● ASSIGNMENT 1: In the text on the SEC and SPACs, what did the SEC suggest earlier this month about warrants issued by SPACs?
● ASSIGNMENT 2: Continue the text on the SEC and SPACs, starting right after its last sentence.

● TEXT PASSAGE:
-=-=-=-=-

U.S. securities regulator is considering new guidance to rein in growth projections made by listed blank-check companies, and clarify when they qualify for certain legal protections, according to three people with knowledge of the discussions.
The previously unreported measures being weighed by staff at the Securities and Exchange Commission (SEC) would escalate its crackdown on the deal frenzy in special purpose acquisition companies, or SPACs, which it worries is putting investors at risk.
The SPAC market had already started to lose steam after the SEC earlier this month suggested warrants issued by SPACs should be accounted for as liabilities instead of equity instruments, and the potential new guidance could compound that slowdown.
Wall Street’s biggest gold rush of recent years, SPACs are listed shell companies that raise funds to acquire a private company and take it public, allowing targets to sidestep the more onerous regulatory checks of an initial public offering.
A record $100 billion has already been raised by U.S. SPACs – also known as blank-check companies – so far this year, while the value of SPAC mergers and acquisitions hit a record $263 billion, according to data from Dealogic.
In the past year, the likes of sports betting platform DraftKings Inc., electric truck maker Nikola Corp. and Playboy owner PLBY Group have gone public through SPAC mergers.
The boom has drawn scrutiny from the SEC which has issued a number of warnings over SPAC marketing and investor communications.
Among the concerns it has flagged are SPAC earnings growth projections. SPAC sponsors say the projections are important for investors, especially when targets are unprofitable startups, but investor advocates say they are frequently wildly optimistic or misleading.

-=-=-=-=-

● PROVIDED RECORDS:
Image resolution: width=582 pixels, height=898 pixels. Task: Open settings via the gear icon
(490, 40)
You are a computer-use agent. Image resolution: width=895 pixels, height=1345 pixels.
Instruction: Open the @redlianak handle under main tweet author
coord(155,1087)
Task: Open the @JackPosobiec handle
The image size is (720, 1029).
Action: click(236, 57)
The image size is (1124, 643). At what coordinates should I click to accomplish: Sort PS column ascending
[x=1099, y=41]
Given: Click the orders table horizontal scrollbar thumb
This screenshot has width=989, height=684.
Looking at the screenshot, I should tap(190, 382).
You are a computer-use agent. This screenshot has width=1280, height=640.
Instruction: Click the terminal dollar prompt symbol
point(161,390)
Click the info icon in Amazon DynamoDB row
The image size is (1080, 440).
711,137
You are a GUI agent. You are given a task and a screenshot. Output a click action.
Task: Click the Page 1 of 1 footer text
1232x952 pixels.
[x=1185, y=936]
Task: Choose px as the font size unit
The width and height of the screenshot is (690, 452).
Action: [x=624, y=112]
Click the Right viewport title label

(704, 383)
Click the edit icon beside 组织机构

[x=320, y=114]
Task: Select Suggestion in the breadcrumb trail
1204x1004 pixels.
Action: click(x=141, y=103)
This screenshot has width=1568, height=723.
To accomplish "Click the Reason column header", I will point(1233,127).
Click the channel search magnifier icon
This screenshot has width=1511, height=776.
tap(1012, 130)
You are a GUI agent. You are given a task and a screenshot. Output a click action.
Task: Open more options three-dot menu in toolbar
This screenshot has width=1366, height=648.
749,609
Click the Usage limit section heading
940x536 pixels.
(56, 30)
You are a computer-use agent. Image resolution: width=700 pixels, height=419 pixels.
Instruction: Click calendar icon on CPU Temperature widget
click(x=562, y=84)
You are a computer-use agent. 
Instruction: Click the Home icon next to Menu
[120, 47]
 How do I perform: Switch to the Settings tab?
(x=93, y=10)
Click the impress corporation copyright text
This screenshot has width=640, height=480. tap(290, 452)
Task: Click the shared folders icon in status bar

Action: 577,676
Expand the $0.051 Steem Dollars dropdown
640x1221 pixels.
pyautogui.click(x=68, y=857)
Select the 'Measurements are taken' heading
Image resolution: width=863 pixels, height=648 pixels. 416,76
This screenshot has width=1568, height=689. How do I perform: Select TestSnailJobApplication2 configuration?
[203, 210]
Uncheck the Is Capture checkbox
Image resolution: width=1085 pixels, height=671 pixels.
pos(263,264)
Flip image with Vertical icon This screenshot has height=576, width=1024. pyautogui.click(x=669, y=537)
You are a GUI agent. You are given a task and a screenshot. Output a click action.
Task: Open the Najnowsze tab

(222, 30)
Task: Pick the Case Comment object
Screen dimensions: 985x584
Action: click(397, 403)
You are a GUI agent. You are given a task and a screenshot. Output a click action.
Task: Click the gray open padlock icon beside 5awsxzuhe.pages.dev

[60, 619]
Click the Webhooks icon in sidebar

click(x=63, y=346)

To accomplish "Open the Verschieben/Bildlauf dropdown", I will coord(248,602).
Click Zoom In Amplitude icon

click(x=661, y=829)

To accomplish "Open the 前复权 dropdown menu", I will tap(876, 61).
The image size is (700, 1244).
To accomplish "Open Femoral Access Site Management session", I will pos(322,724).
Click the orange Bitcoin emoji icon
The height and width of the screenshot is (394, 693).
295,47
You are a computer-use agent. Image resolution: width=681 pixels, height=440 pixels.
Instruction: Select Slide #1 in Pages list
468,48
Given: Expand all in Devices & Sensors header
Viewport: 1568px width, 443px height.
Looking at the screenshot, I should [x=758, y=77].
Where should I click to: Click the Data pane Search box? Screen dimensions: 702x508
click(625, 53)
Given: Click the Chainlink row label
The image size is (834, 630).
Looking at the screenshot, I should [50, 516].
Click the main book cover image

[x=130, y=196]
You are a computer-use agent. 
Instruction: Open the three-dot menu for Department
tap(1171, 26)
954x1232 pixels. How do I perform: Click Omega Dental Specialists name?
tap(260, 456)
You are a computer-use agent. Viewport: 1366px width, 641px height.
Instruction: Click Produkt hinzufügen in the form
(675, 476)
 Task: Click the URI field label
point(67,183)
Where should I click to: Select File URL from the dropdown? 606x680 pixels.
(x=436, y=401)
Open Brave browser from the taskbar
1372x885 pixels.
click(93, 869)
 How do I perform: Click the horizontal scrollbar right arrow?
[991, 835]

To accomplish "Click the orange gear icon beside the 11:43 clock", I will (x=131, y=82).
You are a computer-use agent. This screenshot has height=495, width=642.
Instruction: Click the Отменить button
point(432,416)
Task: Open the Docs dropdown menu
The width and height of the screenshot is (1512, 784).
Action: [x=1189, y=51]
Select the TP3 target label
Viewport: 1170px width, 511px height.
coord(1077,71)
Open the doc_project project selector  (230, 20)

-=-=-=-=-

● EXERCISE ANSWER 1: The SEC suggested that warrants issued by SPACs should be accounted for as liabilities instead of equity instruments.

● EXERCISE ANSWER 2:
In addition, the SEC is considering guidance aimed at clarifying when a key liability protection for such forward-looking statements applies to SPACs, the three sources said.
The legal safe harbor created by the 1995 Private Securities Litigation Reform Act protects listed companies from shareholder litigation provided forward-looking statements are made in good faith, identified as such and couched in cautionary language.
While the safe harbor does not apply to IPOs, SPAC sponsors have generally operated on the basis that it does apply to SPAC deals, and have leaned on it heavily to issue growth projections.
But some attorneys say the SEC’s rules on the safe harbor are ambiguous, and the SEC’s acting director of corporation finance, John Coates, earlier this month cast doubt on whether it applies to SPAC deals.
He said SPAC targets “have no more of a track record” than private companies doing IPOs, raising questions about the potential liability of sponsors and other parties involved in the transactions.
The SEC guidance would aim to clarify the conditions upon which the safe harbor applies, the sources said. Those changes would likely prompt more due diligence and caution on the part of SPAC dealmakers wary of incurring liability, the people said.
The SEC has not substantively amended the definition of “blank-check company” since the passage of the 1995 law, the agency has said.
The changes are being discussed by staff in the SEC’s corporation finance division but it was unclear if the agency’s leadership would back them, said one of the sources.
The sources declined to be identified because the discussions are private.
While Coates has said there are “significant” issues with some SPAC deals, he has also emphasized he is neither pro- nor anti-SPAC.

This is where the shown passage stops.